Book Review: Down Came the Rain

Too often, I think, people view celebrities not as real people with feelings, but rather just images on a screen.

In her book Down Came the Rain, Brooke Shields documents her difficulty getting pregnant, the death of her father, IVF treatments, birth of her first baby Rowan, and then her journey through postpartum depression.

This story had me captivated from the time I picked it up to the very end; my devotion to finishing it so profound that even when I had a nasty eye infection that made it difficult to read, I'd still pick it up and grab snippets here and there. One knows that I truly love a book when I have difficulty parting with it; and it is the case here, even though I have stated that many of my books are donated to charity.
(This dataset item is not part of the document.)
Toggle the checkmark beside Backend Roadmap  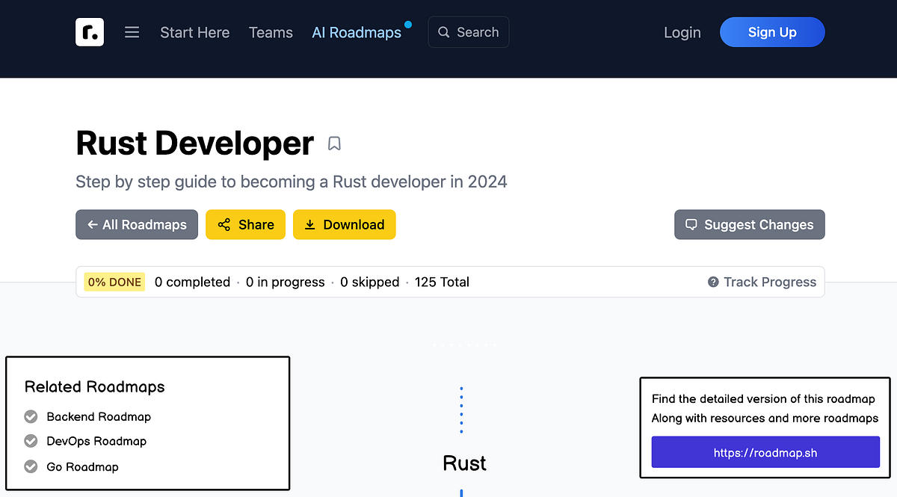(x=31, y=416)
This particular book will be donated to Community Services in my area, where it can be lent to women or families facing postpartum depression.

Ms. Shields tells her story without looking for sympathy, but one can hardly feel unsympathetic. For those that think celebrities are rich, glamorous, beautiful, have it all, and therefore must always be happy, this truly is a tale that shows they are indeed human and go through difficult times just like the rest of us. The difference is that we can hide from the world and deal with our inner demons in private, whereas women like Brooke have photographers following them around trying to snap a picture for a magazine story that may or may not be true. Can you even imagine coming home from the hospital after a very difficult birth and having to think of paparazzi? She delves into her deepest, darkest moments where she considered suicide, didn't feel attached to her baby, and quite literally wanted to run away. I can only imagine how difficult this must have been to re-visit during the writing process, much less go through it.

This story is a brutally honest account of a woman's battle with postpartum depression, her family's love and devotion to help her claw her way back, and her realization that she's not alone. I once had a friend who suffered from the same affliction, and it wasn't until I read this book that I truly understood what she must have gone through.

I highly recommend this book to anyone who has friends or family members suffering from postpartum depression-and even if you don't, it's definitely an excellent read.